My Adventures in Coding

April 13, 2016

SQL Server – Get Sizes of All Tables and Indexes in a Database

Filed under: SQL,SQL Server — Brian @ 9:51 pm
Tags: , , , ,

Even though there are great tools in SQL Server Management Studio that give you a wealth of information about all of your tables and indexes, I still find it handy to have a script I can use to quickly check the current state of all tables and indexes in a database.

Size of each Table (Including Indexes)

This query gives you a total size for each table in KB including all of the indexes on that table. The query shows the table name, row count, total space, and total space used by the table and its indexes.

SELECT
    t.[Name] AS TableName,
    p.[rows] AS [RowCount],
    SUM(a.total_pages) * 8 AS TotalSpaceKB,
    SUM(a.used_pages) * 8 AS UsedSpaceKB
FROM sys.tables t
INNER JOIN sys.indexes i ON t.OBJECT_ID = i.object_id
INNER JOIN sys.partitions p ON i.object_id = p.OBJECT_ID AND i.index_id = p.index_id
INNER JOIN sys.allocation_units a ON p.partition_id = a.container_id
WHERE t.is_ms_shipped = 0 AND i.OBJECT_ID > 255
GROUP BY t.[Name], p.[Rows]
ORDER BY t.[Name]

Size of each Index

This query shows the total size in KB of each index in the database. The query shows the name of each index, which table the index is on, and the total size of the index.

SELECT 
    i.[name] AS IndexName,
    t.[name] AS TableName,
    SUM(s.[used_page_count]) * 8 AS IndexSizeKB
FROM sys.dm_db_partition_stats AS s
INNER JOIN sys.indexes AS i ON s.[object_id] = i.[object_id] 
	AND s.[index_id] = i.[index_id]
INNER JOIN sys.tables t ON t.OBJECT_ID = i.object_id
GROUP BY i.[name], t.[name]
ORDER BY i.[name], t.[name]

I hope you find these queries useful!

January 5, 2016

SQL Server – How to write an Upsert using MERGE

Filed under: SQL,SQL Server — Brian @ 8:35 pm
Tags: , , , ,

Normally, when you want an application to INSERT a row to a table if it does not exist or UPDATE it if it does exist, your application must first do a SELECT to check if the row exists, which is the standard SELECT-UPDATE-INSERT pattern. The down side to this pattern is it requires two database round trips instead of one.

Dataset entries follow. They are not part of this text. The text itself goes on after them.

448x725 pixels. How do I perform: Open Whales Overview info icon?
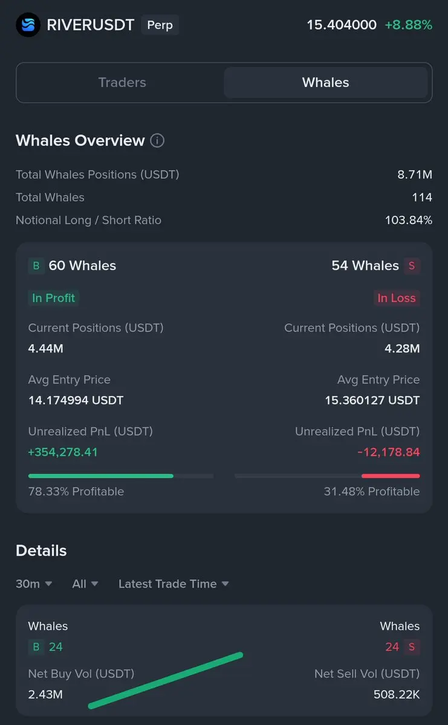157,141
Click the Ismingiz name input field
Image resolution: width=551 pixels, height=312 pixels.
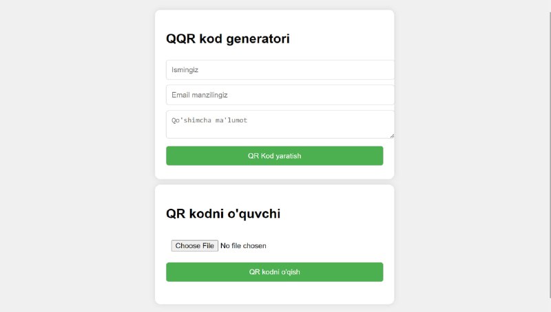[280, 70]
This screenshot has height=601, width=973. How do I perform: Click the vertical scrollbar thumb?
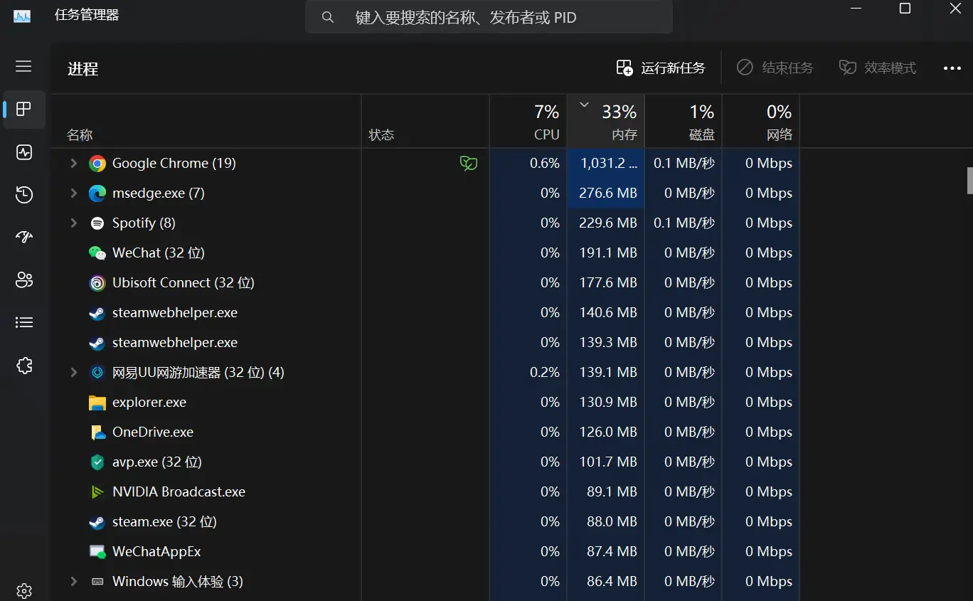(969, 180)

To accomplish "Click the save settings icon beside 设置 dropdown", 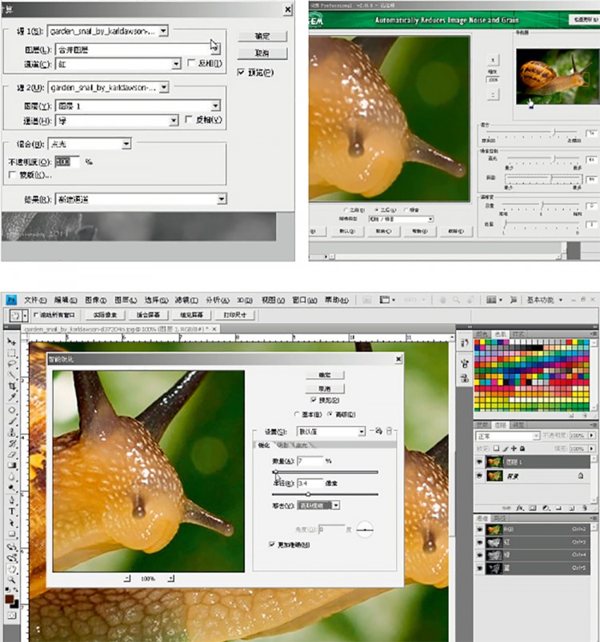I will 379,431.
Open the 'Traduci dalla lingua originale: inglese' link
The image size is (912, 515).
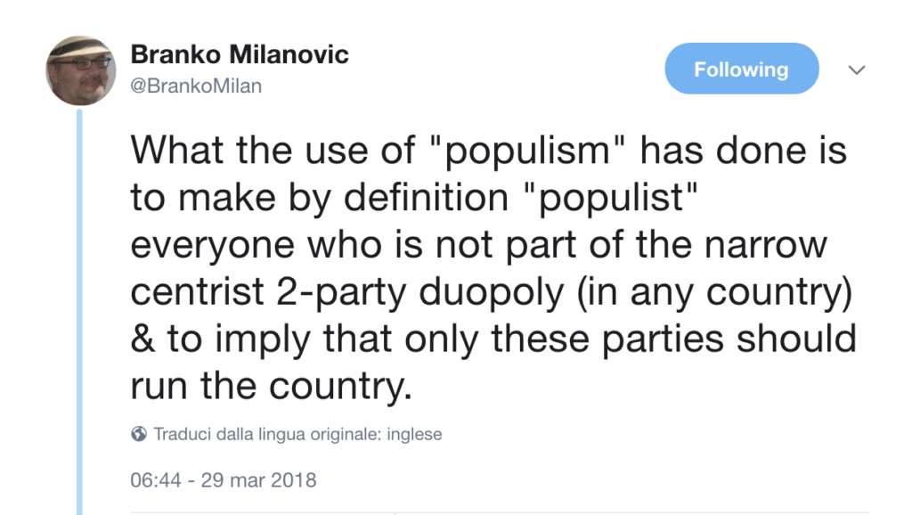pyautogui.click(x=294, y=434)
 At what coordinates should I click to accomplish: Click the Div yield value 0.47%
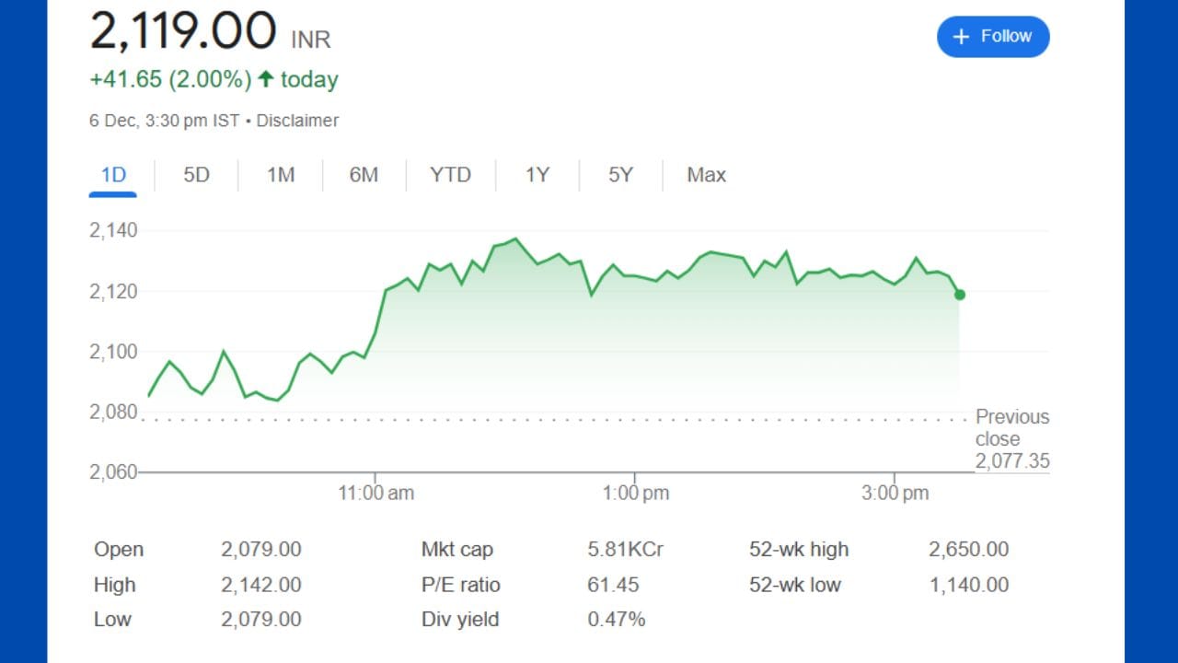point(617,620)
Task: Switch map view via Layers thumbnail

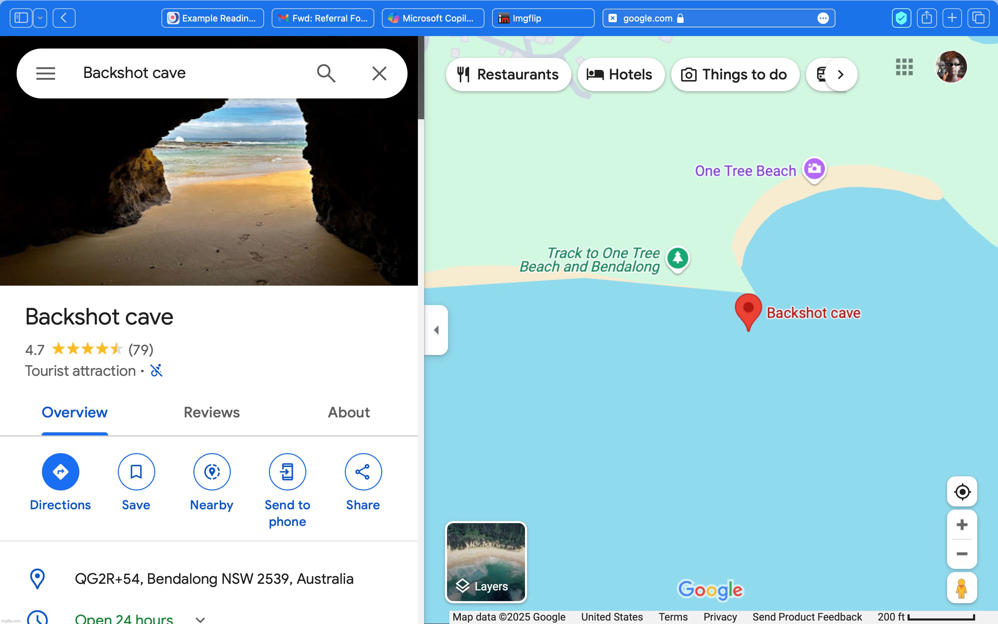Action: click(486, 562)
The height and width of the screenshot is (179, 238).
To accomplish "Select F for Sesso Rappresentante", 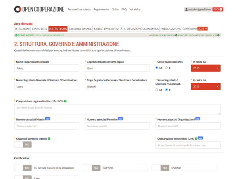I will pos(166,68).
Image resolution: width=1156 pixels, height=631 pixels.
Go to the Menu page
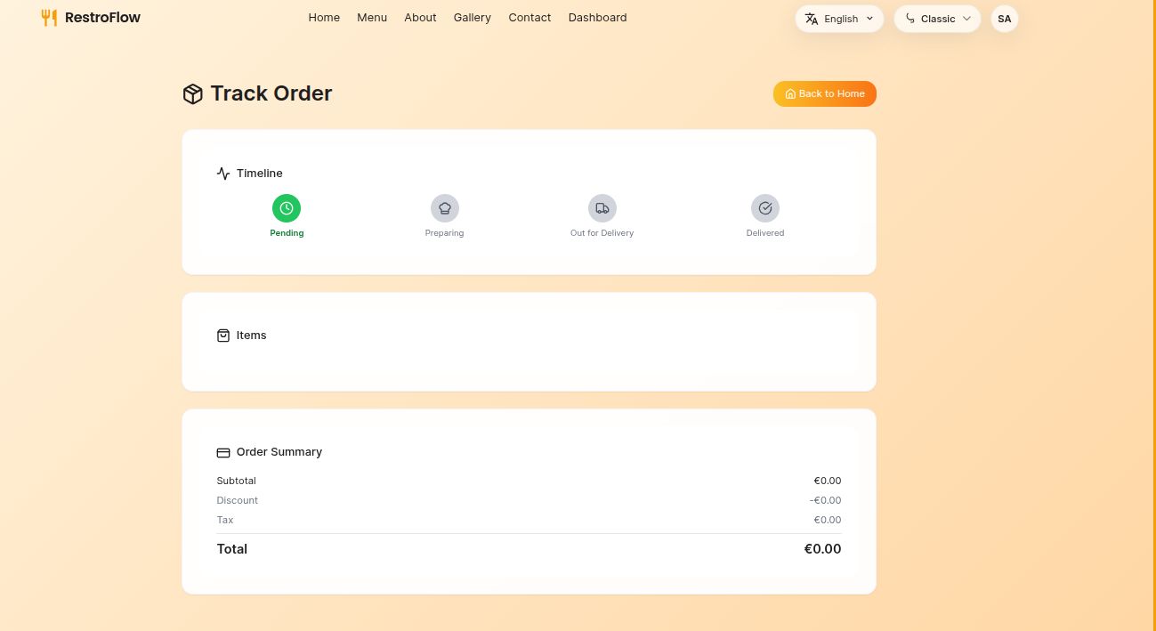pyautogui.click(x=372, y=18)
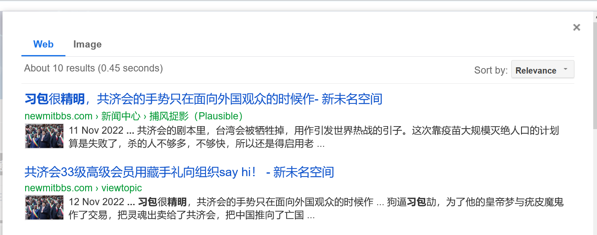Open the result 共济会33级高级会员用藏手礼
The width and height of the screenshot is (597, 235).
tap(179, 172)
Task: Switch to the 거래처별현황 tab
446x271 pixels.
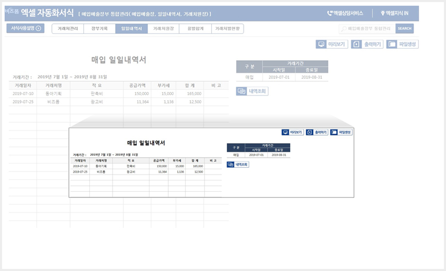Action: (228, 28)
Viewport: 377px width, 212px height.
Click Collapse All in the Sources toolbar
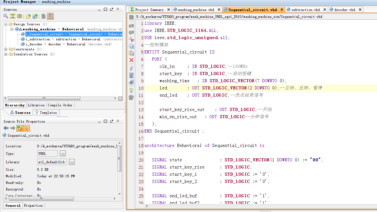click(x=13, y=16)
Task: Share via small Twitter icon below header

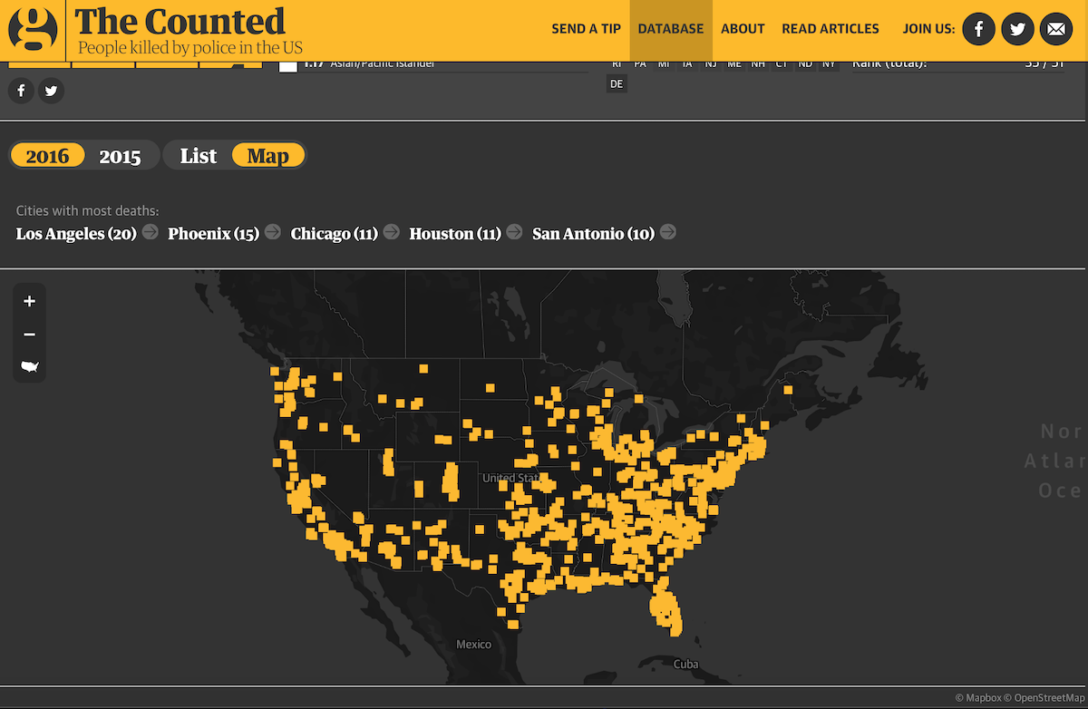Action: click(x=52, y=91)
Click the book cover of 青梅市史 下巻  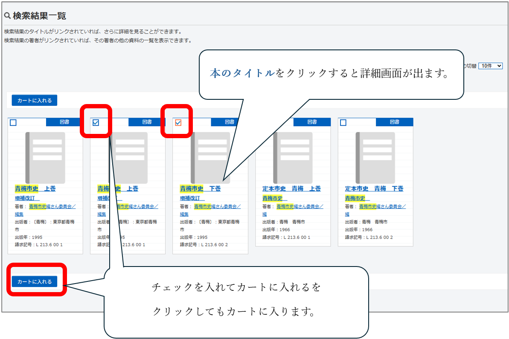click(210, 158)
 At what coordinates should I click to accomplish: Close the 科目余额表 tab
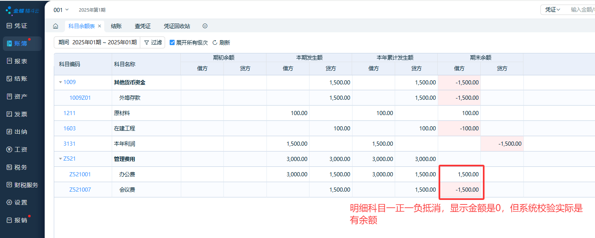coord(99,26)
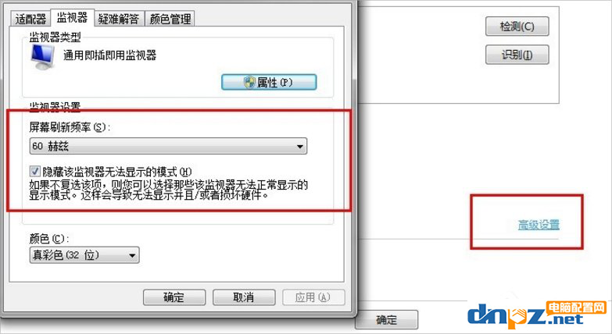Screen dimensions: 612x334
Task: Click 确定 in the background window
Action: 386,320
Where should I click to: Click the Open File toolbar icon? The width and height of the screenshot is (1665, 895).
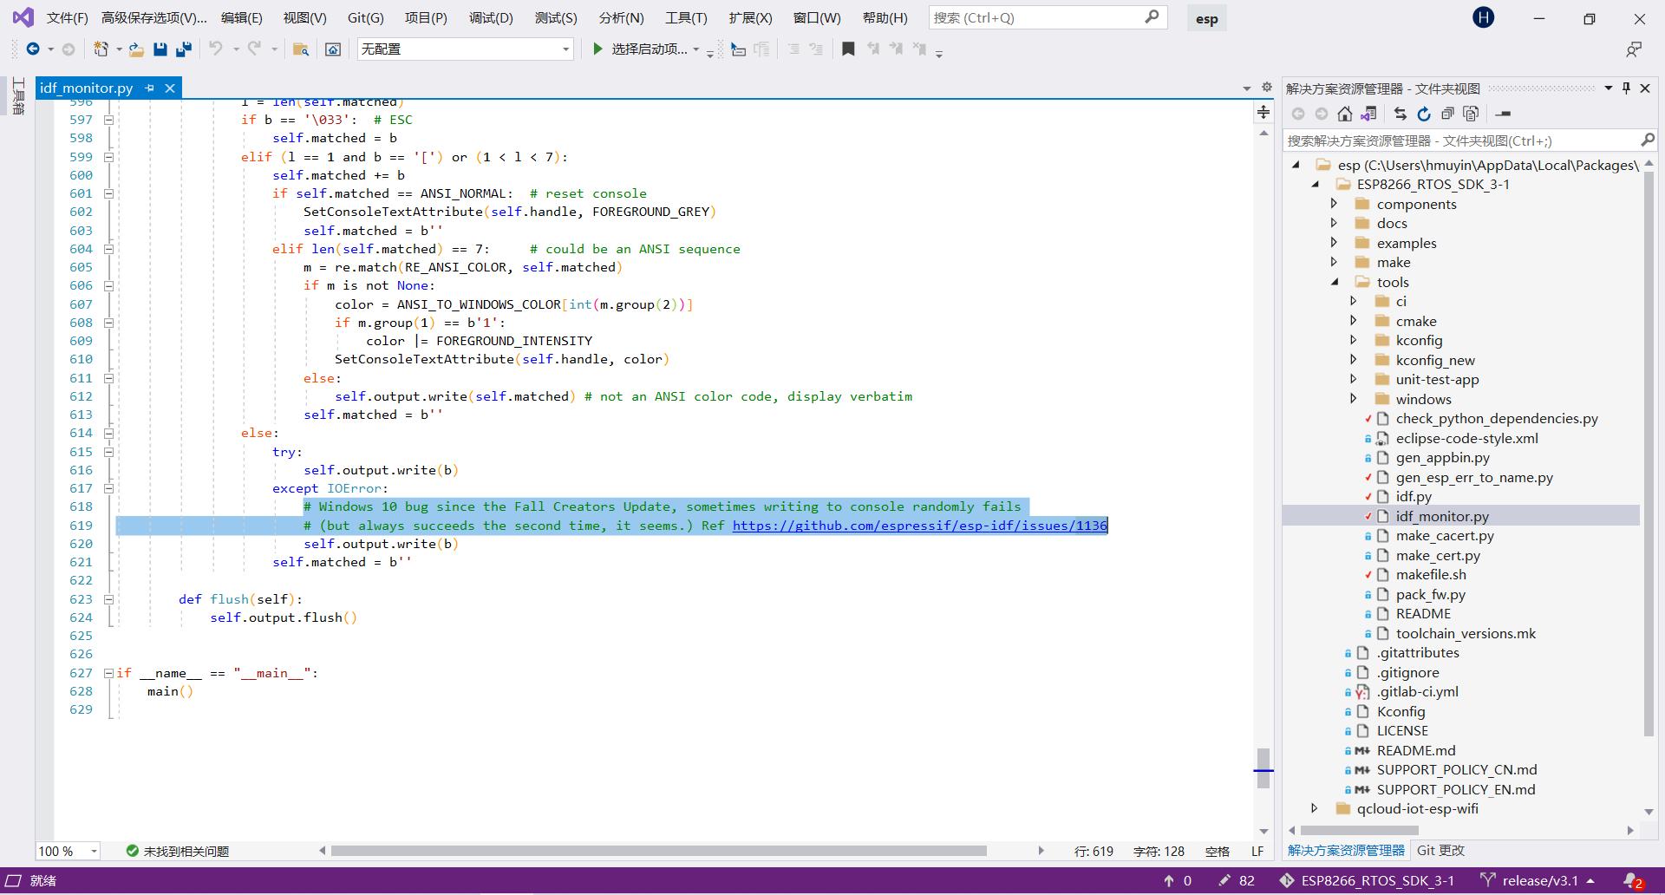136,49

Now, over the years I have worked with document stores such as MongoDB and really enjoyed the freedom to be able to make a single call to the database and be able to ADD/REPLACE a document, without having to check if it exists.

Fortunately in SQL Server 2008, the MERGE function was introduced.

MERGE allows you to make only a single database round trip when you want to INSERT a row if it does not exist, or UPDATE it if it does. The following is a simple example showing how to use the MERGE statement.

Quick Start

So if you just want a quick example to get you started then here you go. In this example the table “ClientData” is the one being updated.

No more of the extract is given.